The Quotient Rule is an important tool in calculus for finding the derivative of a function that is the ratio of two differentiable functions. The general formula for this rule is quite straightforward. If you have a function in the form of a fraction \( y = \frac{u}{v} \), where \( u \) and \( v \) are both functions of \( x \), the derivative \( \frac{dy}{dx} \) is given by:

• \( \frac{dy}{dx} = \frac{v \cdot \frac{du}{dx} - u \cdot \frac{dv}{dx}}{v^2} \)

This formula may look complex at first, but it's just a way to incorporate both the rate of change of the numerator and denominator, adjusting for the fact that they move together when combined as a fraction.
You essentially first multiply the derivative of the numerator by the denominator and then subtract the product of the numerator and the derivative of the denominator.
Finally, you divide the whole expression by the square of the denominator.

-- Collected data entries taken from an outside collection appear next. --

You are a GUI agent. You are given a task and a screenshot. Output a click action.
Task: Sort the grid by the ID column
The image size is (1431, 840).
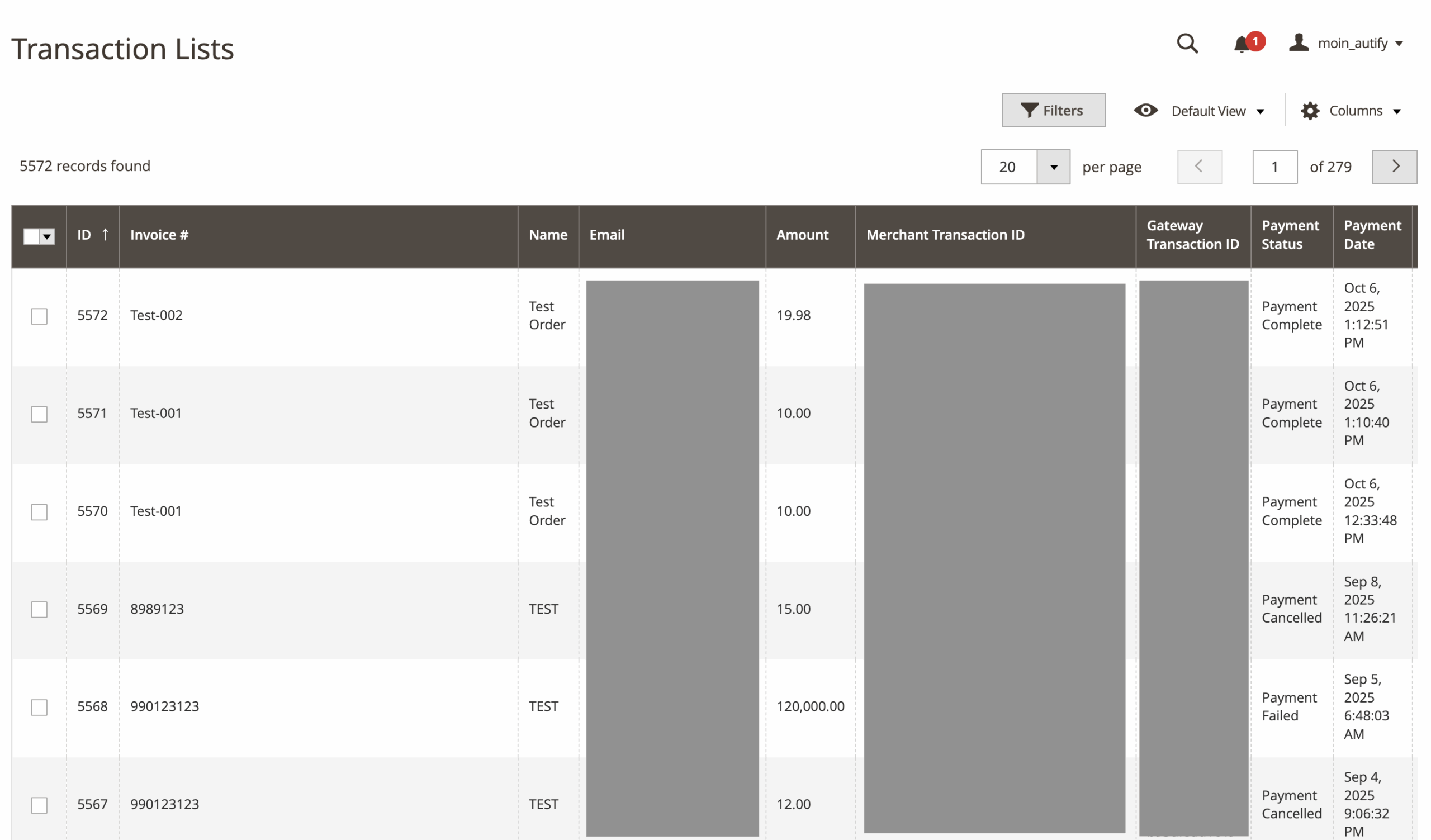tap(85, 234)
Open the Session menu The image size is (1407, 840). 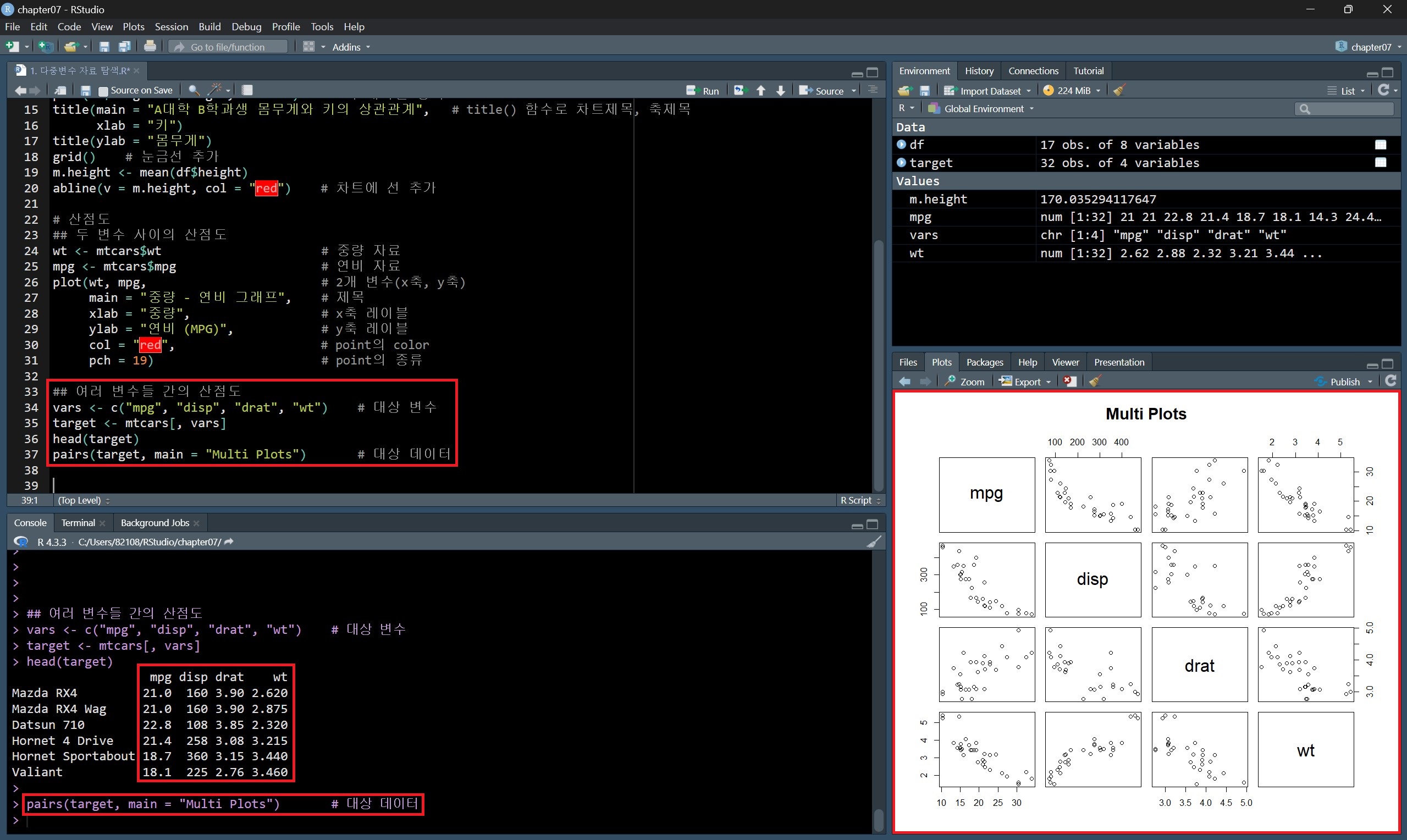[171, 26]
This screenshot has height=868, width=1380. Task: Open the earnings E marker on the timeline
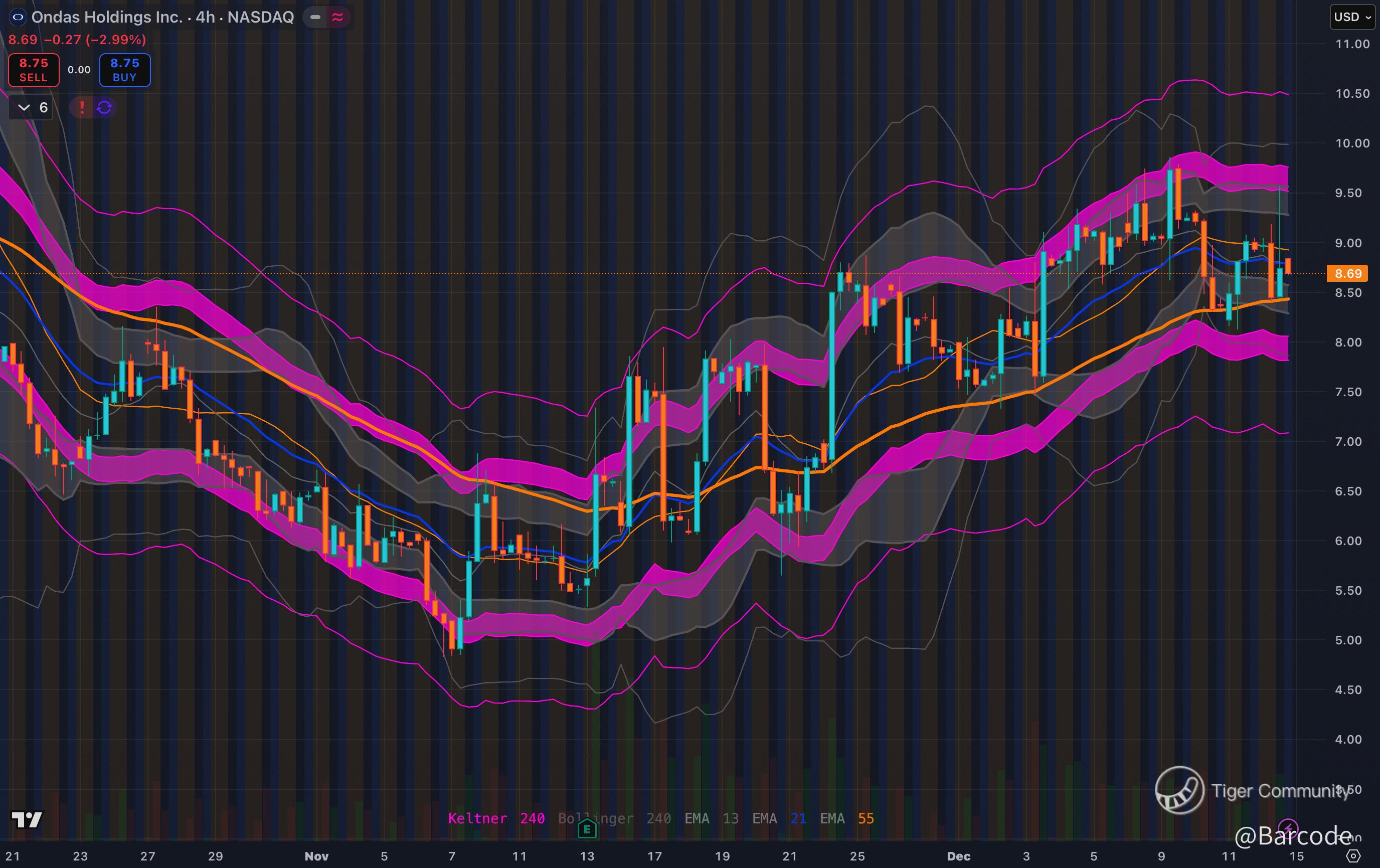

In calculus, calculating derivatives analytically is a common technique, but what if you want just a numerical approximation? Numerical differentiation might seem a little foreign if you've only worked with algebraic formulas, but it's an essential tool.
Here's how it works: You observe the rate of change over a very small interval. Imagine you're graphing a function and you don't have the exact derivative but you can measure how steep the curve is at small points. This is where methods like finite differences come into play.

• We approximate \( \frac{dy}{dx} \approx \frac{f(x+h) - f(x)}{h} \)

This formula is a forward difference method with small \( h \). It's not perfect but can give you a close estimate of the derivative.

After finding the general formula for the derivative of a function, the next step is to evaluate it at specific points to get practical results. Evaluating derivatives might seem straightforward but it's a critical step to verify the understanding of function behavior. For example, after applying the quotient rule and obtaining a derivative expression, you plug in the desired value of \( x \).
This step is about seeing how steep or flat the graph is at a certain point, which is invaluable for understanding critical points and behavior of the function around this area.

• Substitute the value of \( x \) into the derivative expression.
• Solve the resulting expression to find the slope at that particular \( x \).

It's the difference between theoretically knowing the rate of change and seeing it in action at a specific location on the curve.